O projeto já fez parcerias com marcas como Outback, Warner Bros e Lojas Americanas. Para darem conta da quantidade de conteúdo, a produção é diária e acontece sob os olhos do ‘patrão’. Choi, um dos idealizadores da Nice House, mora na casa e diz acordar às 5h da manhã para dar conta do seu trabalho. “Tenho o lado sócio e dono, mas também sou tiktoker e produtor de conteúdo, então me organizo para as duas coisas”, conta.
Reality show
Para especialistas, as casas de influenciadores são uma mão na roda para facilitar a rotina dessa nova profissão, que exige sempre vídeos e fotos novas. “A vida de um produtor de conteúdo acaba sendo isolada: diferentemente de outros trabalhos, você não fica em escritório ou em um coworking”, diz Alexandre Inagaki, consultor em redes sociais.
E, em conjunto, aumentam também os estímulos à criatividade: “Juntos, eles podem trocar ideias e fazer testes de vídeos. A produção de conteúdo passa a ser quase instantânea”, afirma Felipe Oliva, cofundador da Squid, empresa especializada em marketing de influência. Foi algo que a Black House sentiu durante sua primeira temporada: os influenciadores não precisaram de programação alguma, porque as gravações aconteceram naturalmente.
Além disso, na visão de Inagaki, juntar influenciadores em uma casa tem um potencial forte de engajamento nas redes sociais. “Acaba virando um BBB da vida de um grupo de influenciadores. E reality shows têm repercussão”, diz. Assim como acontece no programa de TV, são frequentes as especulações de possíveis casais na Nice House, por exemplo.

_REGISTROS FORNECIDOS_
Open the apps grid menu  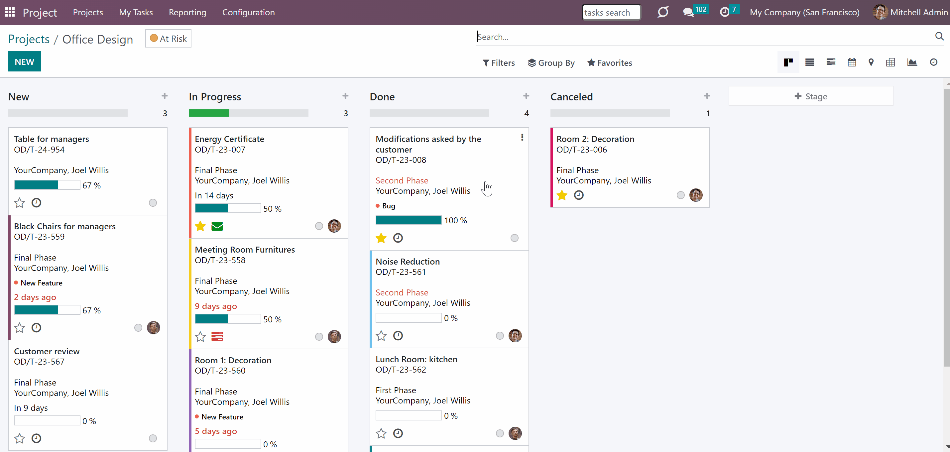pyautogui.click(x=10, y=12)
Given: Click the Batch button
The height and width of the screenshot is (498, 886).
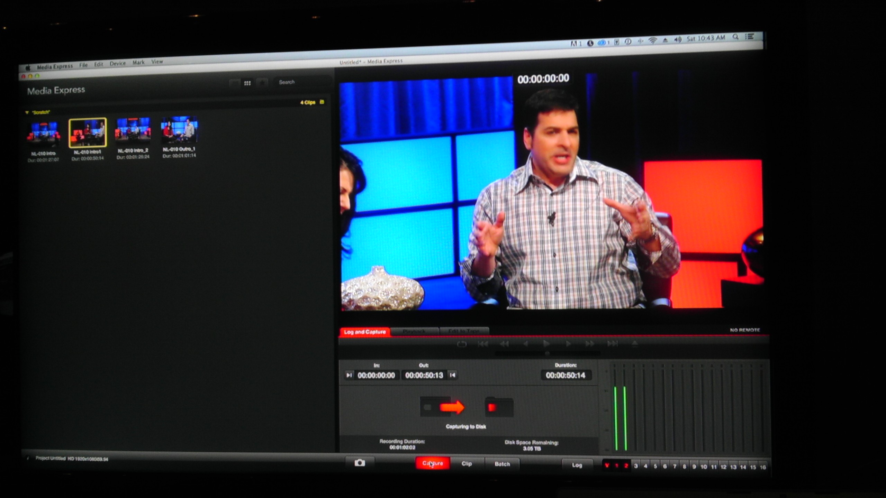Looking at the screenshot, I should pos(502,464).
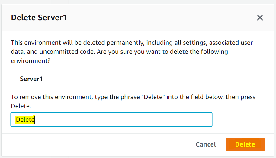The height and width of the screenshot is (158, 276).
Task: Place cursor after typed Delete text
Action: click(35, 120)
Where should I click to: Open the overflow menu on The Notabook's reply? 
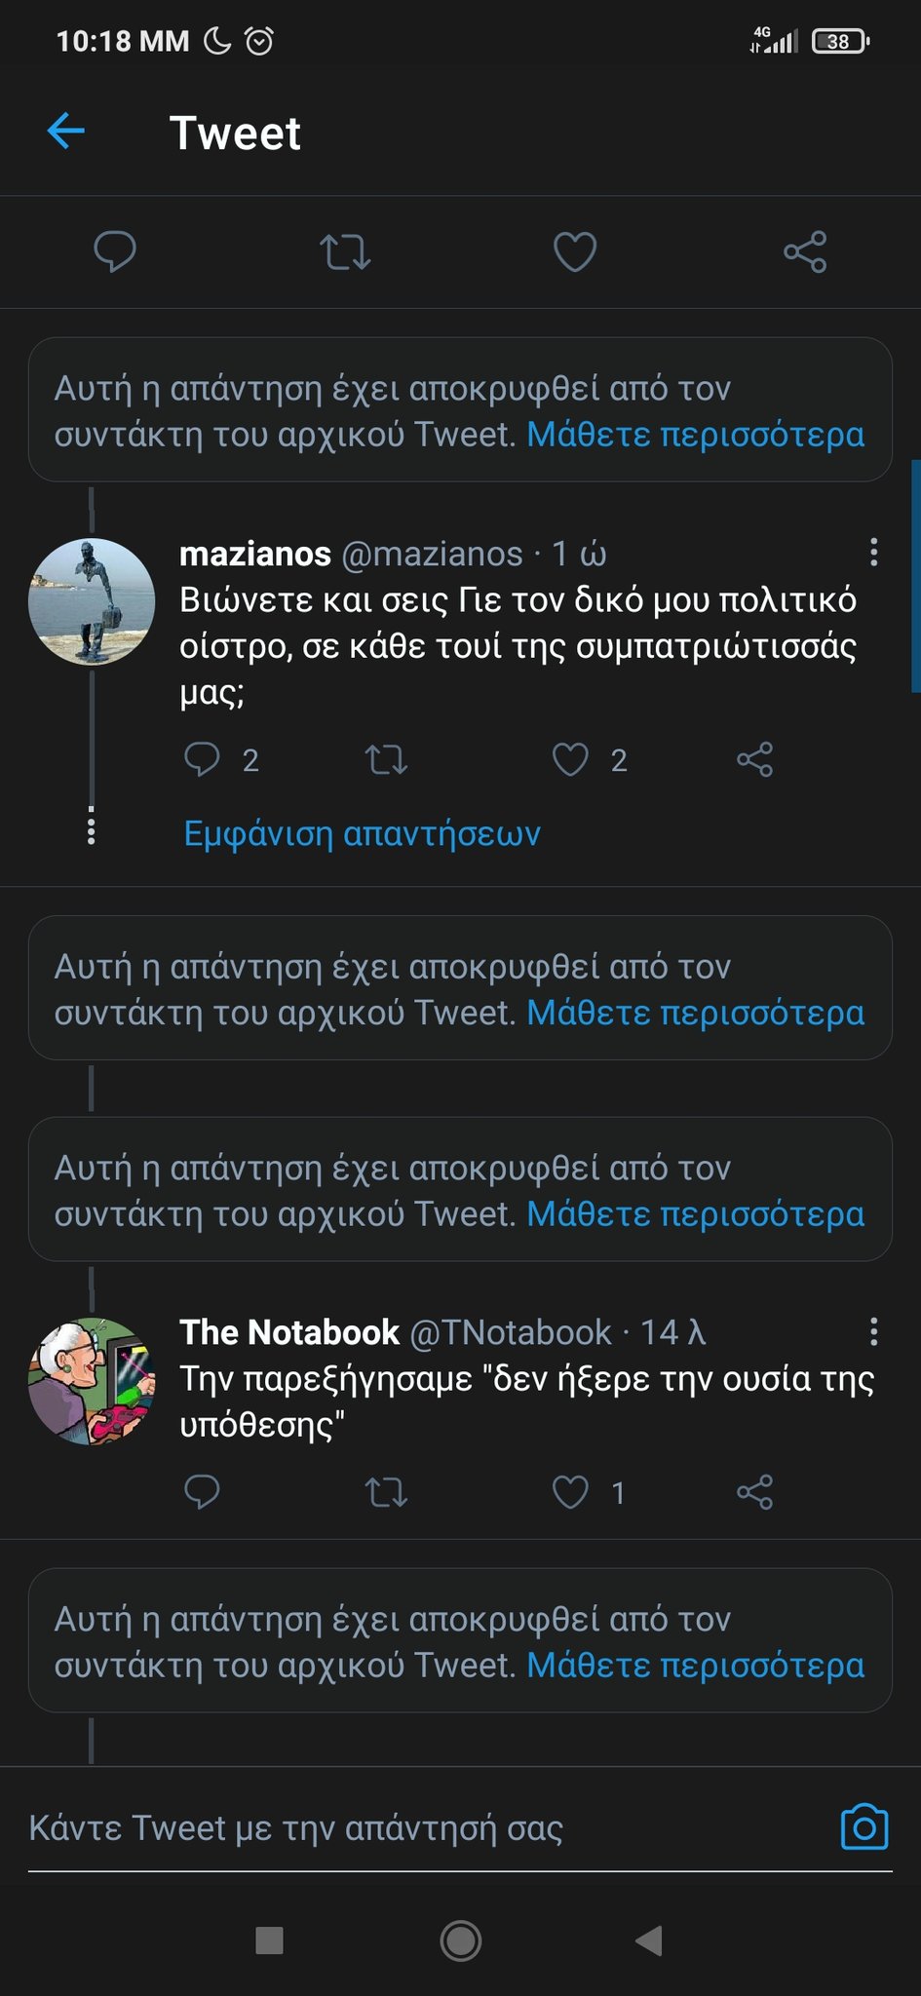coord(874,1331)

---

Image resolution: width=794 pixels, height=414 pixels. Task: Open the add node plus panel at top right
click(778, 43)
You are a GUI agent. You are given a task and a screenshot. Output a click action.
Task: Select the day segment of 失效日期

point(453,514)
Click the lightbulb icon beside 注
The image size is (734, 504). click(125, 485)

_PROBLEMAS A RESOLVER_
a: Repita sem mudar nada as linhas dos registros: comece na linha que tem "Given: Click the Batch button" e pare depois da que tem "coord(874,1331)". Não coloque as imagens na resposta.
b: Escreva a próxima parte do texto sobre as casas de influenciadores, a partir de onde ele termina.

_RESULTADO POR TAREFA_
a:
Given: Click the Batch button
The height and width of the screenshot is (498, 886).
Looking at the screenshot, I should pos(502,464).
The height and width of the screenshot is (158, 276).
Task: Place cursor after typed Delete text
Action: click(35, 120)
Where should I click to: Open the overflow menu on The Notabook's reply? 
coord(874,1331)

b:
Como todo reality show, porém, colocar jovens morando juntos em um mesmo espaço pode gerar tretas, além de comportamentos inaceitáveis. Para evitar esse tipo de coisa, a Nice House tem um código de conduta que prevê expulsão da casa em casos como racismo, agressão física e LGBTfobia.
Por enquanto, segundo os fundadores, tudo está correndo bem: “Já aconteceram alguns desentendimentos. Mas por coisa normal do dia a dia, como briga para ver quem vai lavar a louça, por bagunça, essas coisas”, conta Gustavo Meira.
As regras de comportamento são uma forma de evitar problemas que já aconteceram em projetos parecidos. A Play House Brasil, que soma 1,6 milhão de seguidores no TikTok e já fez uma temporada na praia, virou assunto na internet nesse último mês após brigas e problemas de convivência entre seus integrantes – desde o final de novembro, não foram feitas novas publicações no perfil da casa. Procurada pela reportagem, a Play House não respondeu a pedidos de entrevista. Já o TikTok não disponibilizou um porta-voz para falar com a reportagem.
Ainda que em um ambiente desses os relacionamentos possam sair dos trilhos facilmente, ele pode até oferecer um gostinho do que vem por aí. “Nosso sonho é criar um condomínio de casas cheias de tiktokers”, dizem os fundadores da Nice House. Pelo visto, o futuro será de cidades inteiras com a aura do BBB. E sem direito a discurso de eliminação.